___ Текст реферата ___
К 100-ЛЕТИЮ НАЧАЛА ПЕРВОЙ МИРОВОЙ ВОЙНЫ
2014.04.001-002. АКТУАЛЬНЫЕ ПРОБЛЕМЫ ИСТОРИИ ПЕРВОЙ МИРОВОЙ ВОЙНЫ В ИНТЕРПРЕТАЦИИ РОССИЙСКИХ И ЗАРУБЕЖНЫХ ИСТОРИКОВ. (Сводный реферат).
2014.04.001. АКТУАЛЬНЫЕ ПРОБЛЕМЫ ИСТОРИИ ПЕРВОЙ МИРОВОЙ ВОЙНЫ. - М.: ИВИ РАН, 2014. - 282 с.
2014.04.002. ПЕРВАЯ МИРОВАЯ ВОЙНА, ВЕРСАЛЬСКАЯ СИСТЕМА И СОВРЕМЕННОСТЬ / Отв. ред. Новикова И.Н., Павлов А.Ю. - СПб.: СпбГУ; ИВИ РАН, 2012. - 352 с.
Ключевые слова: Первая мировая война; актуальные проблемы истории; Версальская система и современность.
Российские историки задолго начали готовиться к 100-летнему юбилею Первой мировой войны. Об этом свидетельствуют изданные в последние годы многочисленные материалы научных конференций, посвященных проблемам изучения истории войны.
Так, в октябре 2011 г. в Санкт-Петербурге прошла подготовленная и проведенная СПбГУ, ИВИ РАН и Российской ассоциацией историков Первой мировой войны конференция под названием «Первая мировая война, Версальская система и современность», по материалам которой в 2012 г. был издан сборник (002). Он состоит из предисловия и шести частей: «Военно-политические аспекты Первой мировой войны», «Национальная идея и война», «Первая мировая война и общество», «Первая мировая война и международные отношения», «Дипломатия Версаля», «Международные последствия Версальско-Вашингтонской системы». Авторы охватывают широчайший круг проблем - от различных аспектов самой войны до ее последствий и их влияния на изменения в сфере международной политики.
Среди авторов сборника не только отечественные ученые, признанные специалисты по периоду войны из Москвы, Санкт-Петербурга, Петрозаводска, Уссурийска, Рязани, Тулы, Тамбова, но и представители исторической науки из Белоруссии, Австрии, Великобритании, Италии, Турции.
В предисловии отмечается, что «в истории XX в. трудно найти другое такое событие, которое настолько глубоко бы изменило мировую цивилизацию, насколько это сделала Первая мировая война: распались империи, возникла сеть новых независимых государств, появилась новая система международных отношений, из горнила войны вышли мощные социальные движения, Европа пережила серьезный духовный кризис, кризис "потерянного поколения"» (002, с. 5).
«Война 1914-1918 гг. стала первой тотальной войной, когда не оставалось ни одной области человеческой жизнедеятельности, которая каким-либо образом не испытала на себе ее влияние. Раньше главными действующими лицами в войнах были армия и флот, а экономика противоборствующих сторон могла при всех военных и политических осложнениях развиваться в сравнительно мирных условиях, подпитывая своими ресурсами армию. С августа 1914 г. война испытывала на прочность экономический фундамент государств. Теперь ее исход зависел не только от блестящей военной стратегии, но еще в большей степени от усилий государства и общества в целом и от каждого гражданина в частности. В сущности, Великая война стала первой глобальной войной со всеми вытекающими последствиями» (002, с. 5).
___ Извлеченные строки ___
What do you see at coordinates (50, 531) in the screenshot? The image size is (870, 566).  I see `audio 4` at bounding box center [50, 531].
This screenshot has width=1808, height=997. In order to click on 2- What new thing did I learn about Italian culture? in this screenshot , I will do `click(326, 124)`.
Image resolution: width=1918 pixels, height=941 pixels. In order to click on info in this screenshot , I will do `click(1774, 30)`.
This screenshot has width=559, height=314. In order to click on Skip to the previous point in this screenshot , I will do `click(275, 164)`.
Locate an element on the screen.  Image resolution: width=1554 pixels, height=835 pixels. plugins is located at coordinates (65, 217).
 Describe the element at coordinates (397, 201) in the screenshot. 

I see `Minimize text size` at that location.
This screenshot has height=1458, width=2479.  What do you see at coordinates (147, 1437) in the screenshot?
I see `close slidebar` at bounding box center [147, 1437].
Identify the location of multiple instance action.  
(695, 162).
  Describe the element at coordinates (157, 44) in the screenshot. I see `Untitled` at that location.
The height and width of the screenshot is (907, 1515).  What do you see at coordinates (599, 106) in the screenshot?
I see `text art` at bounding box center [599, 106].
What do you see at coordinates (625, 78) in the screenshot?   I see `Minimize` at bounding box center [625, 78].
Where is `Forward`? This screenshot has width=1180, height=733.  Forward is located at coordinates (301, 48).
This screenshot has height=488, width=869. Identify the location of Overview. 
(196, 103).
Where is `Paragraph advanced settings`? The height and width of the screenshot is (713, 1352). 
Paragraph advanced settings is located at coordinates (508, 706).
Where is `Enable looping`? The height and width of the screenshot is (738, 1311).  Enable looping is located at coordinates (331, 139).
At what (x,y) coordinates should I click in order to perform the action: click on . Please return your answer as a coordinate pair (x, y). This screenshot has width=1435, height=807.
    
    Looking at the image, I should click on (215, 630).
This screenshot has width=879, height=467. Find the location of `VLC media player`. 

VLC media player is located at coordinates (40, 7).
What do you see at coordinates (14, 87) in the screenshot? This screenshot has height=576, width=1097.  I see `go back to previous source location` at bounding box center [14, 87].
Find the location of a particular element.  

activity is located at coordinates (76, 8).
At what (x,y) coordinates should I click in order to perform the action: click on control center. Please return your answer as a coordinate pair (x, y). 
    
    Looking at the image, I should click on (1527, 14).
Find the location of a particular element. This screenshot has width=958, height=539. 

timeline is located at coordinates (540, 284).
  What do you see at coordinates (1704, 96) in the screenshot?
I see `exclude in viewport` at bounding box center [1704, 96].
___
_Задание 1_
Где и когда, согласно реферату о Первой мировой войне, состоялась конференция «Первая мировая война, Версальская система и современность»?
_Задание 2_
Продублируйте из реферата о Первой мировой войне фрагмент от слов «Так, в октябре» до слов «сфере международной политики.» включительно.
_Задание 3_
Изложите в виде списка абзац реферата о Первой мировой войне, начинающийся словами «Среди авторов сборника», сохранив все указанные в нем города и страны.
Строки никак не связаны с рефератом.

_Решение задания 1_
В Санкт-Петербурге в октябре 2011 г.

_Решение задания 2_
Так, в октябре 2011 г. в Санкт-Петербурге прошла подготовленная и проведенная СПбГУ, ИВИ РАН и Российской ассоциацией историков Первой мировой войны конференция под названием «Первая мировая война, Версальская система и современность», по материалам которой в 2012 г. был издан сборник (002). Он состоит из предисловия и шести частей: «Военно-политические аспекты Первой мировой войны», «Национальная идея и война», «Первая мировая война и общество», «Первая мировая война и международные отношения», «Дипломатия Версаля», «Международные последствия Версальско-Вашингтонской системы». Авторы охватывают широчайший круг проблем - от различных аспектов самой войны до ее последствий и их влияния на изменения в сфере международной политики.

_Решение задания 3_
Авторы сборника:
- отечественные ученые, признанные специалисты по периоду войны, из Москвы, Санкт-Петербурга, Петрозаводска, Уссурийска, Рязани, Тулы и Тамбова;
- представители исторической науки из Белоруссии, Австрии, Великобритании, Италии и Турции.